2 May 2025

Annexing Greenland: Six Questions

Barry Scott Zellen

Question 1: Could America Rule Greenland?

Yes. What was floated in 2019 as an out-of-the-box Presidential policy idea but not pursued (due in part to competing demands of presidential attention, such as ending the war in Afghanistan and battling the Covid-19 pandemic), has reemerged in Trump 2.0 as part of a grand strategy to reframe American defense and security through a hemispheric, “America First” lens that departs from over 75 years of a trans-Atlantic, alliance-centric security concept. This now places the “Greenland purchase” concept at the top, and not periphery, of American defense, security, and foreign policy from the start of the new administration. But it does not necessarily mean that the U.S. would become the formal sovereign, or official leader, over Greenland, even if the policy is presently perceived and described that way. Much depends on the response by Greenland and Denmark, as well as the NATO alliance, and in addition of Canada, if a Greenland expansion/annexation is accompanied by an American expansion to/annexation of part or all of Canada.

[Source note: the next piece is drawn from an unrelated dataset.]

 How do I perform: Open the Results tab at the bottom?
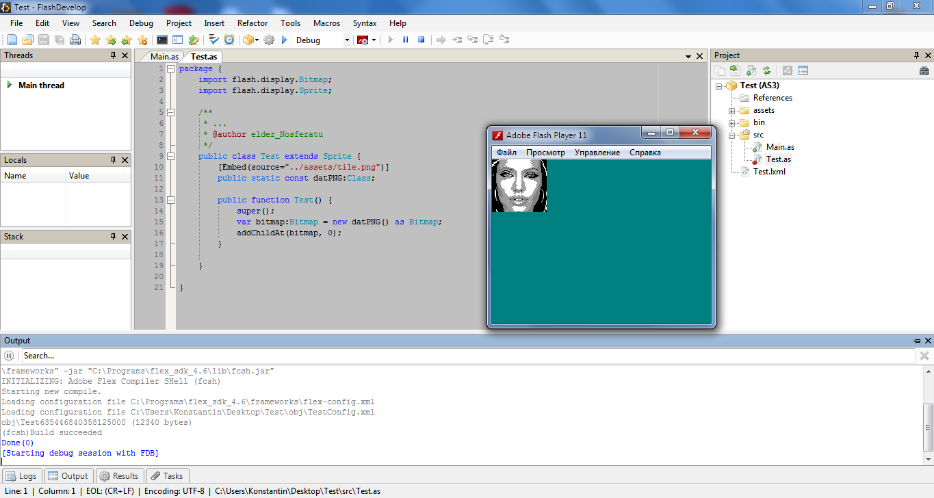[120, 476]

Could America become the leader of, and sovereign power ruling over, Greenland at the end of the day? Yes. And could Greenland become a 51st state, or a new island territory comparable to our island territories in the Caribbean and Pacific? Yes. Statehood usually follows a period of political and economic maturation and modernization as a territory, as we saw with Alaska and Hawaii. But sometimes it leads to a permanent territorial status, federally governed but without full state powers (as we see in Guam, Samoa, etc.). In other cases, it leads to quasi-independence under a Compact of Free Association (COFA), as we see in Micronesia, the Marshall Islands, and Palau. (The COFA structure is not entirely unlike what Greenland has incrementally achieved through Home-Rule (1979) and later Self Rule (2009) with Denmark, though presumably Greenland would gain even more power, and more investment and financial support, to switch from Copenhagen to Washington.)